I’ve coached my fair share of teams. And people. Some in sports. Some kids. Some college kids. Some in business. Some kids. Some not.
The most engaged times I’ve ever spent were leading teams best described as TIGHT, TOUGH and TOGETHER.
Listen to any sports team coach and you’ll hear the importance of these things. They’ll use terms like “chemistry” or “culture” to describe it, but these three T’s are what they really mean.
The Dallas Stars hockey club has a first-year coach, Jim Montgomery. Like most folks in hockey, Jim has a nickname, “Monty.” The team is only about a dozen games into a new season with a new coaching staff. So far, so good. The team has been on an extensive road trip playing games out of town. On Monday Monty said he was noticing the team was growing tighter. It’s noticeable on the bench during games. The team is growing because they’re getting tight, and playing tougher because they’re more together than in earlier games.

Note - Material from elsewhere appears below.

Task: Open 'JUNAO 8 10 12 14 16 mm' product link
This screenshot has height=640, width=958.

What about your team? Would those terms – all 3 of them – describe your employees?
Or, do you find yourself using cliches like, “The left hand doesn’t know what the right hand is doing”?

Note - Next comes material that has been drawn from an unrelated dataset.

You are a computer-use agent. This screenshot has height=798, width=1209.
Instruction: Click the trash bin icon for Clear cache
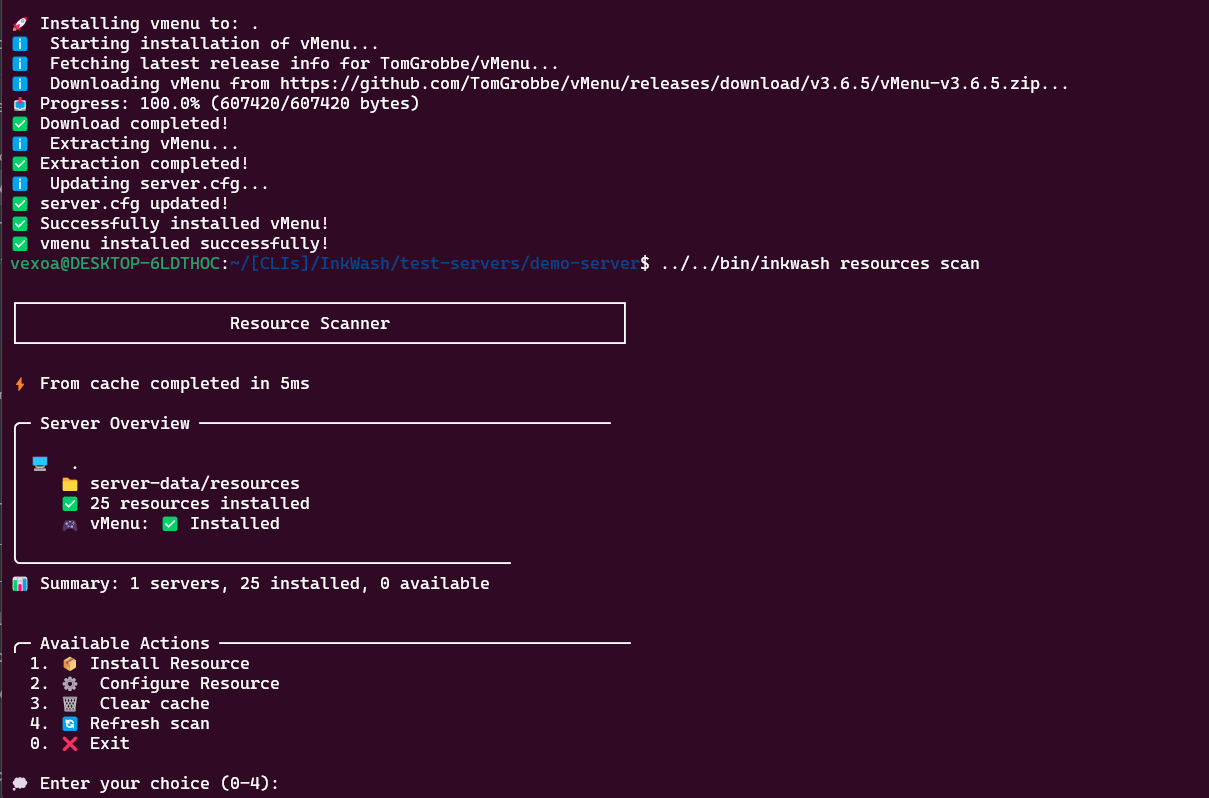(x=70, y=703)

I hear far more of those cliches than CEOs who are proud to extol the virtues of their company culture. I think I know why. It seems to me that too many CEOs and entrepreneurs aren’t quite sure how to go about it. An easy barometer is to see all the outfits offering to help leaders improve culture. Another barometer is the breadth of conversation and content surrounding company or organizational culture. Lots of us are talking about it and concentrating our work on it. Doubtful we’d be doing that if there wasn’t a strong need.
Part of the challenge is the diversity of today’s workforce. When companies employee people in their 50’s, 40’s, 30’s and 20’s – those are very different people who view the world through different lenses. Employee engagement firms focus on assessments. Companies are data-driven and these companies work hard to give clients what they most want – data. The assumption is that once you know how well (or how poorly) you’re doing with employee engagement, then you’ll know how to improve it. But that’s not necessarily true.
I can go to a doctor and get an accurate diagnosis. That doesn’t mean I’m going to get well. If the doctor tells me what I need to do, I may decide to refuse. I may choose some other course of action. I may decide to do nothing. Assessments may be very helpful, but they’re not the prescription any more than our doctor’s diagnosis.
You are here. Good to know. There’s where you want to go. Also good to know. The big challenge we often face is how do we get from where we are to where we want to be.
Monty, the Dallas Stars coach, could see that his new team needed to improve the three areas of chemistry or culture. They needed to be tight, tough and together. NHL teams usually begin a season with a week away from home before the pre-season games begin. Unlike NFL teams who may spend weeks in camp before the end of the season, the NHL clubs have a different business model. For starters, they don’t have 53 players on a roster so they don’t need as much time to get their team’s roster lined out. Additionally, they’ve all got minor league teams where they develop players. The NFL has no such advantage. NFL teams play 16 regular season games. NHL teams play 82 regular season games, 41 on the road and 41 at home.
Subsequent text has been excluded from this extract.